━━━━━ Document section

The Bluefish Caves

The Bluefish Caves were discovered in 1976 by a fishing expedition along the Bluefish River.  The site was later excavated in 1978-79 led by Jacques Cinq-Mars.  There was controversy and skepticism around the find because of the conflict with the Clovis-first theory.  This theory, named after the find in Clovis, New Mexico, maintains that humans traveled across a land bridge from Asia about 12,000 years ago.  Findings at a site in Chile dated human existence there back to 12,500 years ago.  With the Chile site findings being decreed valid by prominent archeologists, it gave renewed interest and possible validity in the Bluefish Cave sites.

The Bluefish Caves are located in the Northern Yukon, 50 kilometers southwest of Old Crow.  There are three caves that make up this site.  Bluefish Cave I was found to have a large number of bones from horses, bison, antelope, caribou and lions.  It had appeared to archeologists that predators had dragged many of these there.  Some of the bones had cut marks and/or butchering marks indicating human presents in the area.  Over the years tools were discovered to support the presents of humans in the area dating back to 11,000 to 18,000 years ago.  A large mammoth bone was discovered in 1985 with flakes removed from it for tools.  It was said that with the stone in the area primarily being limestone that bone tools were probably more common.  The mammoth bone was dated at 24,500 years old, making the Bluefish Cave sites the oldest find of humans in North America.

━━━━━━━━━━
━━━━━ Listed entries

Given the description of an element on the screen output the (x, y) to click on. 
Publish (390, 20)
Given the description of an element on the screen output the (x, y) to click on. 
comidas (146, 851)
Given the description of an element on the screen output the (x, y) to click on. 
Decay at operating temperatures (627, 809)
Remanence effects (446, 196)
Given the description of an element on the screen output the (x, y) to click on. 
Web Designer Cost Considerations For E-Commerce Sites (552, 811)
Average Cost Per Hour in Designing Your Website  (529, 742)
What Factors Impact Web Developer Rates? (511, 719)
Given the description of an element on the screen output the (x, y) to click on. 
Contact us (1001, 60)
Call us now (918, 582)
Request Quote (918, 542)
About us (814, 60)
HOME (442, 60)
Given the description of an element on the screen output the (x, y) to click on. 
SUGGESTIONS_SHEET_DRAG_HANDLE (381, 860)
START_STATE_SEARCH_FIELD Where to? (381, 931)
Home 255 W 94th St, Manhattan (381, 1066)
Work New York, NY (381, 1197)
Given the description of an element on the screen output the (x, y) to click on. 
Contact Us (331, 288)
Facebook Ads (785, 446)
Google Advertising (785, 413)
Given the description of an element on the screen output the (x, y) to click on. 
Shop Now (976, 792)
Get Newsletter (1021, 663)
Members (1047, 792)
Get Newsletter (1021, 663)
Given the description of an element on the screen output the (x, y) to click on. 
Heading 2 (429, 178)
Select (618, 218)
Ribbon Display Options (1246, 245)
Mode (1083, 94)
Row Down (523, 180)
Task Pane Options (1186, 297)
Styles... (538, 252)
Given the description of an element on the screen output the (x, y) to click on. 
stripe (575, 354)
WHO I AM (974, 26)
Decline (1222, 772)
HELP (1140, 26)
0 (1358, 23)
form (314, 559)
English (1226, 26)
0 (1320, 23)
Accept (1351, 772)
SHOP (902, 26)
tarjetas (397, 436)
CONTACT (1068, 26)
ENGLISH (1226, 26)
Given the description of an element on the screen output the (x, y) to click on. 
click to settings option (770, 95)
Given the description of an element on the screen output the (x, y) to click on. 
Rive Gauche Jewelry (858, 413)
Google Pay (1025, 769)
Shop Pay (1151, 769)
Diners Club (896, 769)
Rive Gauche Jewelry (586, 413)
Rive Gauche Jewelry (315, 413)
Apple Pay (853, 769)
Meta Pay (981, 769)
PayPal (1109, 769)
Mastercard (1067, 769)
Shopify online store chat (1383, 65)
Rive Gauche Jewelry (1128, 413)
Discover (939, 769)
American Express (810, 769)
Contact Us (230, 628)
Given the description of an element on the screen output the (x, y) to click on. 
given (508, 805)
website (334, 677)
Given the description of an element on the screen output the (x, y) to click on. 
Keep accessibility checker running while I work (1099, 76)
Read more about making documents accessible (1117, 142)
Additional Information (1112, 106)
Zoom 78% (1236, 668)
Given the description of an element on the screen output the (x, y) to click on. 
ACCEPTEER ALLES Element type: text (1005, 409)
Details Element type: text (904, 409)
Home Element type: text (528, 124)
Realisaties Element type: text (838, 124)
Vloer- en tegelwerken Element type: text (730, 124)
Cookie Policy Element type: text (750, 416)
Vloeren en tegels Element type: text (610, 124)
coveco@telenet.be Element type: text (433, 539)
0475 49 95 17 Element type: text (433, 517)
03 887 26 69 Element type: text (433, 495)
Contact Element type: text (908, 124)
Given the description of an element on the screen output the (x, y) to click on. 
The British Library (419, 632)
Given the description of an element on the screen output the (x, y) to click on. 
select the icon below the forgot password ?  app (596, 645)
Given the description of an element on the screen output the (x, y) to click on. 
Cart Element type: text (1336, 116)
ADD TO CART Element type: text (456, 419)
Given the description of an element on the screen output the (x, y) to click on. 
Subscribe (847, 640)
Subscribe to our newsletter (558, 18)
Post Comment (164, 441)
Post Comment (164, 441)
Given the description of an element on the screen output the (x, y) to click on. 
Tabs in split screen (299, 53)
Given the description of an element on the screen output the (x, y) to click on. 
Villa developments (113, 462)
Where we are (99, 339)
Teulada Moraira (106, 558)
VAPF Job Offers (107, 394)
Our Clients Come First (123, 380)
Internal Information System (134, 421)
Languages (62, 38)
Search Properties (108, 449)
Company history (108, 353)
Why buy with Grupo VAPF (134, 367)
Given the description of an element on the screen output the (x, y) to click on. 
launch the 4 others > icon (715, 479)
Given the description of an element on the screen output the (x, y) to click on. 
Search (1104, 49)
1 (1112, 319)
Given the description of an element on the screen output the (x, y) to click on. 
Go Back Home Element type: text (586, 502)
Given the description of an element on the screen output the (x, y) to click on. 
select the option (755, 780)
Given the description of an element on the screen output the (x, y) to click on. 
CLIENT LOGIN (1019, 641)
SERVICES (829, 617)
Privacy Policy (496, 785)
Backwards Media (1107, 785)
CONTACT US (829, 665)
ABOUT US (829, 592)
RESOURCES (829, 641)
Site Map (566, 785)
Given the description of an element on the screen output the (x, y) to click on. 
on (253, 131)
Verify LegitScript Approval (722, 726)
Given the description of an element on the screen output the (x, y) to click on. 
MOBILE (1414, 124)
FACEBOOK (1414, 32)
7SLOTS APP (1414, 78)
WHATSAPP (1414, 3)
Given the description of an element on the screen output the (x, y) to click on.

━━━━━━━━━━

_Task brief_
From the text on the Bluefish Caves, list the animals whose bones were found in large numbers in Bluefish Cave I.

_Written response_
Horses, bison, antelope, caribou, lions